A growing number of researchers are convinced that this similarity is no coincidence. Indeed, they suggest that cancer gets its start when stem cells accumulate mutations during continual replication, an idea that's fueling new ways of finding cancer's vulnerabilities.
Huiping Liu, MD, PhD, hopes to leverage her discoveries about stem cells and cancer to undercut cancer's most deadly attack: metastasis.
"Primary tumors don't kill patients. It's actually the metastases that kill patients," said Liu, an assistant professor in Case Western Reserve School of Medicine's pathology department and a member of both the Case Comprehensive Cancer Center and the National Center for Regenerative Medicine, two multi-institution initiatives based at the university.
Blocking cancer's ability to grow far from the primary tumor could keep patients alive.
"My research is trying to understand how stem cell properties contribute to this process of seeding cancer's spread," Liu said. To help reach that goal in breast cancer, she recently received a four-year, $786,000 American Cancer Society Research Scholar Grant.
The field of cancer stem cells is relatively new. Although stem cells were identified in leukemia in the 1990s, stem cells weren't found in solid tumors until a little more than 10 years ago, in breast cancer. Since then, stem cells have been found in many other tumor types, including cancers of the brain, colon and prostate. "More and more, people are coming to accept the role of stem cells in cancer's growth and spread," Liu said.

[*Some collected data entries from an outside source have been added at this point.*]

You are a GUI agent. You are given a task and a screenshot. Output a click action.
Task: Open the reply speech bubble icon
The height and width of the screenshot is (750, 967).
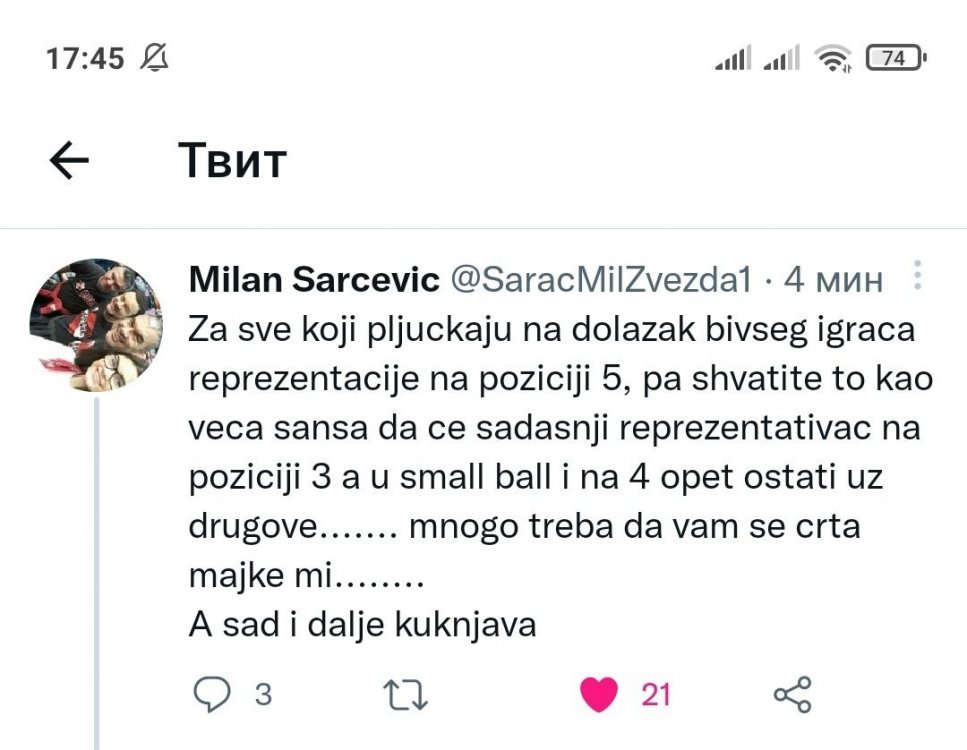[213, 695]
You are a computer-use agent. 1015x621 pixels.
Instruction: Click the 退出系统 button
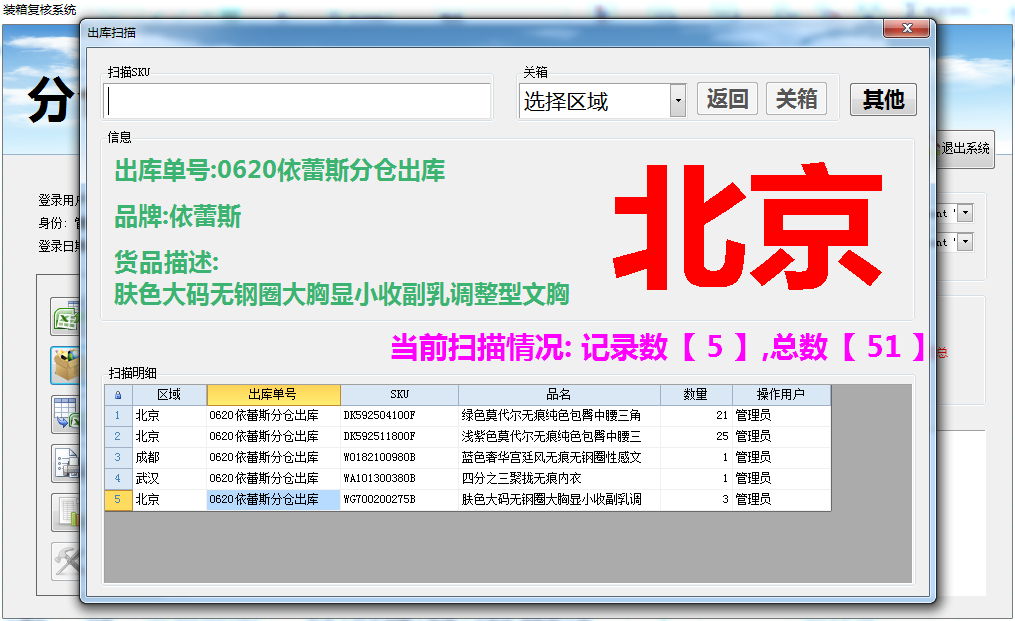[964, 149]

Her research has uncovered an intriguing mechanism in stem cell replication that could prove important in cancer control: a regulating unit called microRNA-30c. MicroRNAs are short strings of nucleotides—the beads in the chain that form RNA—capable of preventing the action of certain genes. MicroRNA-30c applies the brakes to tumor invasion. Liu said the more microRNA-30c a patient's tumor cells carry, the less likely a metastasis will occur and the greater the chance of survival.
Cells with many copies of microRNA-30c are less likely to travel around the body and more likely to succumb to chemotherapy. If microRNA-30c is in short supply, metastatic disease is likely, and the prognosis is far worse.
Cancer stem cells are uniquely resistant to most conventional cancer therapies. Dose a population of cancer cells with chemotherapy or radiation, and only a small fraction of the stem cells die, even while most non-stem cells are killed, but Liu intends to attack these cells with microRNA to make them less invasive and more vulnerable to chemotherapy. Further, her team is testing an antibody therapy that also interferes with cancer's stem-cell-like behavior.
"We're doing basic biology to understand cancer stem cells, and we're trying to move our discovery from the laboratory so that we can someday lengthen the lives of cancer patients," Liu said.